Hignell, the founder of a full-service Airbnb and vacation-rental design and management firm called White Spider that owns/manages six homes spread across New Orleans, San Francisco, and the Portland area, says she relied on her own instincts for the remodel. First, she painted the exposed-brick, nonfunctional fireplace in the upper level living room white and made it gas-powered, and threw a black-and-white Marquis De Mod painting above the couch. Then she sprinkled religious iconography throughout and added leopard wallpaper in the bathroom.

“I was getting in the shower one day and was like, ‘You know, I don’t want to wallpaper an entire wall. I just want one sheet of paper,’” she remembers.
On the side deck, Hignell threw in a stone gas fire pit, framed against dark wood and bright green decorative plants, complete with an outdoor bar fashioned out of a vintage True beverage cooler. Hints of green (velvet chairs), red (patio umbrellas), and blue (a kitchen feature wall) break up the otherwise black-and-white scheme. Hignell decided not to deviate too much from the original aesthetic: “When we came in, it was black, cream, and gold,” she says.

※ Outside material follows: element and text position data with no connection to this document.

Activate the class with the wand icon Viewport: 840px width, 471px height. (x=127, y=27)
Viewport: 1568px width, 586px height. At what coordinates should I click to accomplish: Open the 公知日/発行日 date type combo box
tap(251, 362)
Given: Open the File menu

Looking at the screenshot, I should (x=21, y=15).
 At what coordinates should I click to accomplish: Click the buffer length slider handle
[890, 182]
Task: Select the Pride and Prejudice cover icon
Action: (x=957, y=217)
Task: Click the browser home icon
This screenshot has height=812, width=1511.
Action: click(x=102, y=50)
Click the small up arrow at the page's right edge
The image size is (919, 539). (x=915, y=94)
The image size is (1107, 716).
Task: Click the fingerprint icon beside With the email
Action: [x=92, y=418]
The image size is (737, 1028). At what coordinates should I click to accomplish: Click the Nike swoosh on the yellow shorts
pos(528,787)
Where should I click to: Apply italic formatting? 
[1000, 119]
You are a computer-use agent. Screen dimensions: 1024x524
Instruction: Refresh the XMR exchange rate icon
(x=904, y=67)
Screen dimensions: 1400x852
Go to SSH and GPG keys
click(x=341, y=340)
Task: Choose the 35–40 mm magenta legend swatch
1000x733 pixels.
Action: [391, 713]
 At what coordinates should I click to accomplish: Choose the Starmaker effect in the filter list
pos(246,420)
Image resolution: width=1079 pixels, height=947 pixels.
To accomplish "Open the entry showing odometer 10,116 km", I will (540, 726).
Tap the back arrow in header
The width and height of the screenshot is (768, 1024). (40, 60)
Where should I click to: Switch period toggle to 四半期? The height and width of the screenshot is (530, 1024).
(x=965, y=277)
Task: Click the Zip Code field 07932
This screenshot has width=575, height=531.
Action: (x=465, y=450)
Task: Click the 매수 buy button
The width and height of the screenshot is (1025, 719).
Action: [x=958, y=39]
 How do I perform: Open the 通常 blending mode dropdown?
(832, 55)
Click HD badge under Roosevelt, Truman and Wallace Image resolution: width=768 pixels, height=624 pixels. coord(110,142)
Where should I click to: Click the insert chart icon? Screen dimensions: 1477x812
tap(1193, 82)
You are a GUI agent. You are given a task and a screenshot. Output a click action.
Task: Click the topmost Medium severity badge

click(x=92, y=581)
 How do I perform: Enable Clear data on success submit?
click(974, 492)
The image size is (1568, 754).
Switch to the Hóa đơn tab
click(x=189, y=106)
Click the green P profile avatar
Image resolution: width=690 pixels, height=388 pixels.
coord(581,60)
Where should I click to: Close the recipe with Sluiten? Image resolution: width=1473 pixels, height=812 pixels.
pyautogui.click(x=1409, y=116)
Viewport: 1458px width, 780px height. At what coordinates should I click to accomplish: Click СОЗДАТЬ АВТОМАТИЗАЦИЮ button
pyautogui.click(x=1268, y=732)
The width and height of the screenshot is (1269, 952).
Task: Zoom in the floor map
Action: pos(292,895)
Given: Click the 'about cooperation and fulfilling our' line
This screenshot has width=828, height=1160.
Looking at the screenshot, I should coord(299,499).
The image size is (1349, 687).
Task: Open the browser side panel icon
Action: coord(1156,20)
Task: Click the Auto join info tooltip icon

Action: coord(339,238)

She did, however, ditch the blue shag carpet and replace it with “gorgeous Berber.” The second living room sports a five-foot sofa, white walls accented by a black Z side table, a framed leopard king painting, and a sculpture refashioned with a gold lightning bolt, a nod to the immortal Ziggy Stardust. “It’s kind of a mashup of glam Hollywood Regency and postmodernism at this point,” Hignell says.

That signature style came to include a saltwater pool, jetted tub, and “vertical dancing pole” equipped with fog machines and strobe lights outside. A major draw is Cabana’s dancing cage, which was salvaged from Embers, the iconic Portland gay bar and dance club that closed in 2017. And the “SIN WILL FIND YOU OUT” neon cross? Custom made by Carousel Lights for Pusha T’s Darkest Before Dawn: Prelude tour. A newer addition to one of Cabana’s bathrooms: a pop art painting of Madonna as the Virgin Mary, captioned “Get Naked” in neon print.
While Cabana is Hignell’s main home as well an Airbnb (the price varies with demand but can near $1,000 a night in high season), its steamy poolside and neon fixtures make it a hot ticket for music video shoots.

“We have a ton of videos being shot at Cabana all the time,” says Hignell. On Cabana’s Instagram, you can spy Portland’s own self-proclaimed “pop-princess” artist Tox!c posing in front of Pusha T’s cross, promoting her song “Tastes Like Summer.”
Though it isn’t a “party house” per se (under the auspices of Airbnb’s sacred rules), Hignell says the house is made for a little Airbnb-approved bacchanalia.
“Every single portion of my home is designed to be comfortable. I want people to relax, bring friends, break bread, drink wine, have a shot of tequila, whatever. I just want people to be really comfortable,” says Hignell. “That being said, people fall asleep all over my house.” And with four king beds, two massive sleeper sofas, cushioned lounge furniture scattered throughout every room, and condoms on hand in candy dishes or a vintage condom dispenser on the deck, getting cozy in Cabana is pretty easy.